Piano Lessons Make Kids Smarter!
Kjos
Piano News
Volume
5, 1997
Piano
teachers have known this all along, but it is now
confirmed by the research findings of Dr. Frances Rauscher of
the University of Wisconsin at OshKosh, and Dr. Gordon Shaw of
University of California, Irvine. The
work of Drs. Shaw and
Rauscher concentrates on the importance of music in the early
developmental stages of childhood and has been widely
recognized as groundbreaking, attracting intensive media
interest.
The
research team in Irvine, California, explored the link
between music and intelligence and reported that music training
- specifically piano instruction - is far superior to computer
instruction in dramatically enhancing children's abstract
reasoning skills necessary for learning math and science.
The
new findings published in the February 1997 issue of
Neurological Research, are the result of a two-year experiment
with preschoolers, led by psychologist Dr. Frances Rauscher and
physicist Dr. Gordon Shaw. As a
follow-up to their earlier
groundbreaking studies which correlated how music can enhance
spatial-reasoning ability, the researchers set out to compare
the effects of musical and non-musical training on intellectual
development.
The
experiment included four groups of preschoolers:
one group
received private piano/keyboard lessons; a second group
received singing lessons; a third group received private
computer lessons; and a fourth group received no training.
Those
children who received piano/keyboard training performed
34% higher on tests measuring spatial - temporal ability than
others.
These
findings indicate that music uniquely enhances higher
brain functions required for mathematics, chess, science and
engineering. The implications of
this and future studies can
change the way educators view the core school curriculum,
particularly since music-making nurtures the intellect and
produces long-term improvements. "It
has been clearly
documented that young students have difficulty understanding
the concepts of proportion (heavily used in math and science)

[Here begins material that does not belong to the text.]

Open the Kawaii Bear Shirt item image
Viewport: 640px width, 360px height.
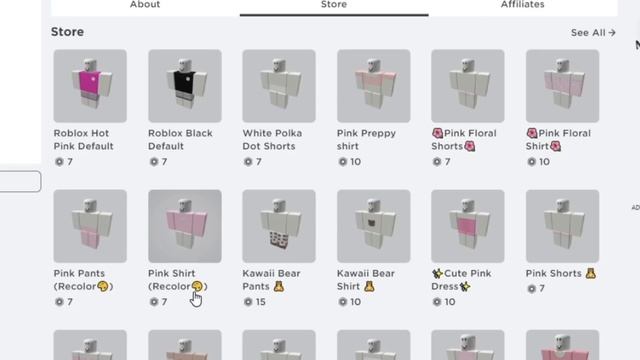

and that no successful program has been developed to teach
these concepts in the school system," stated Dr. Rauscher.
"The high proportion of children who evidenced a dramatic
improvement in spatial-temporal reasoning as a result of music
traning should be of great interest to scientists and
educators," added Dr. Shaw.
Dr.
Rauscher and Dr. Shaw's research is based on some
remarkable studies that have recently begun pouring out of
neuroscience laboratories throughout the country.
These
studies show that early experiences determine which brain cells
(neurons) will connect with other brain cells, and which ones
will die away. Because neural
connections are responsible for
all types of intelligence, a child's brain develops to its full
potential only with exposure to the necessary enriching
experiences in early childhood.
Their
studies indicate that music training generates the neural
connections used for abstract reasoning, including those
necessary for understanding mathematical concepts.
What
Drs. Rauscher and Shaw have confirmed has been the causal
relationship between early music training and the development
of the neural circuitry that governs spatial intelligence.
Specifically, earlier studies led by Drs. Rauscher and Shaw
reported a causal relationship between music training and
spatial-temporal ability enhancement in preschoolers (1994),
and among college students who simply listened to a Mozart
sonata (1993, 1995).
Dr.
Frances Rauscher reported their findings to the White House
Conference on "Early Childhood Development and the Brain" on
April 17, and then later testified before Congress on April 23
on their research results. At a
time when more and more
pressure is being exerted on both school and family budgets and
time, this research is a welcome reminder to decision-makers of
the vital role music plays in a child's development.